EXERCISE DIRECTIONS>
Set down each of the records below exactly as it reads. No pictures go into the copy.

** Opening INFORMATION PROVIDED block **

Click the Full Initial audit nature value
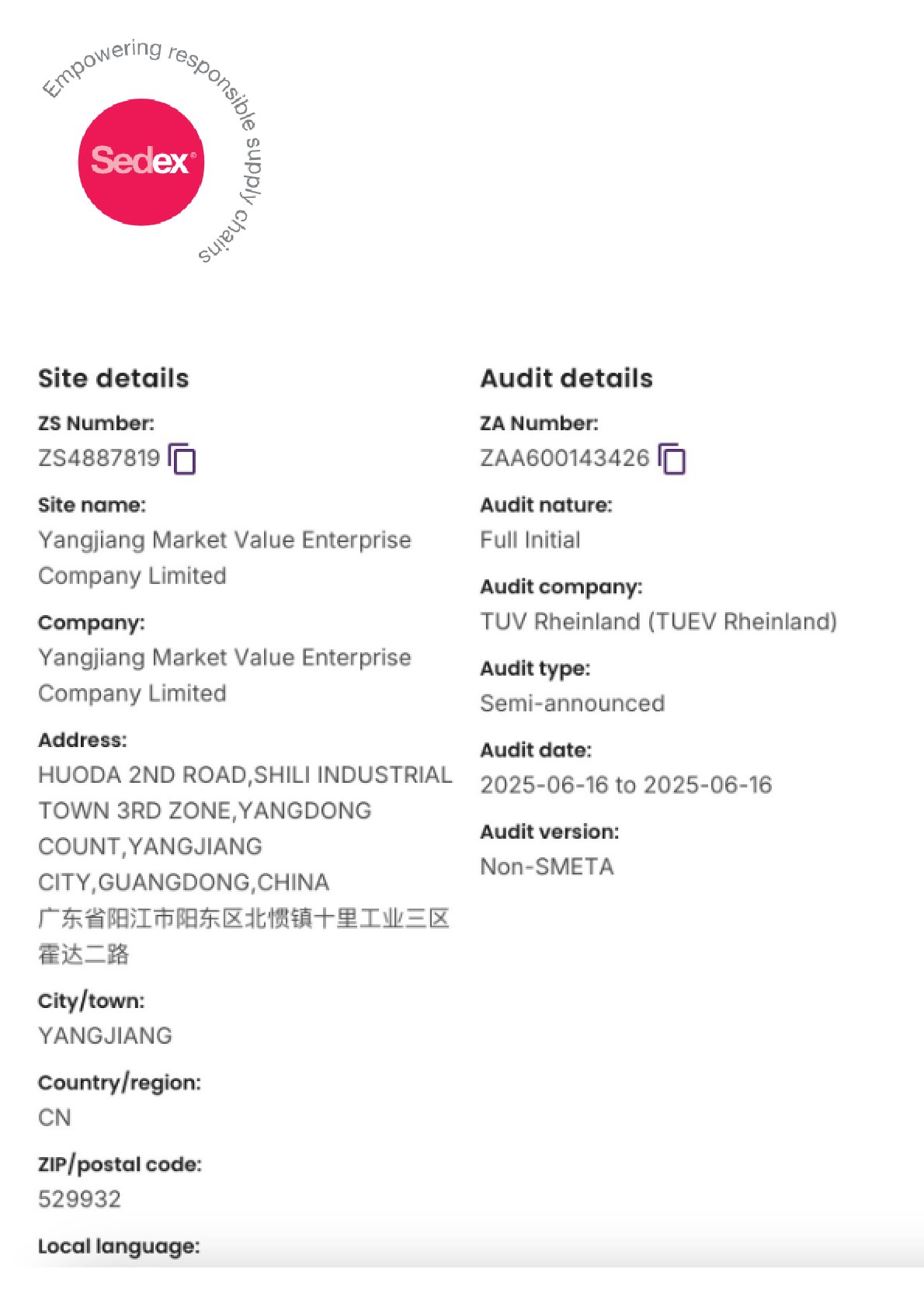 pyautogui.click(x=530, y=540)
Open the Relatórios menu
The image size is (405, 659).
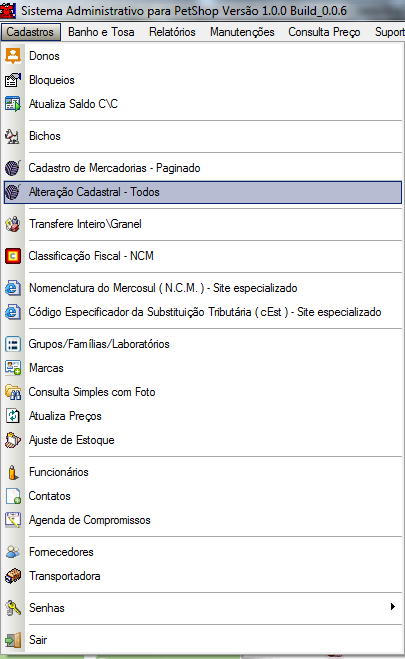[x=172, y=32]
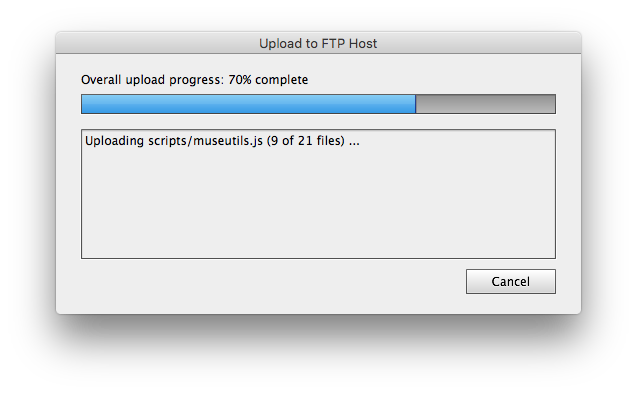Click the 'museutils.js' filename in log
This screenshot has width=637, height=394.
(x=228, y=141)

** Closing INFORMATION PROVIDED block **

FINISHED EXERCISE>
Click the Full Initial audit nature value
 pyautogui.click(x=530, y=540)
Open the Relatórios menu
The image size is (405, 659).
[x=172, y=32]
Click the 'museutils.js' filename in log
This screenshot has width=637, height=394.
(x=228, y=141)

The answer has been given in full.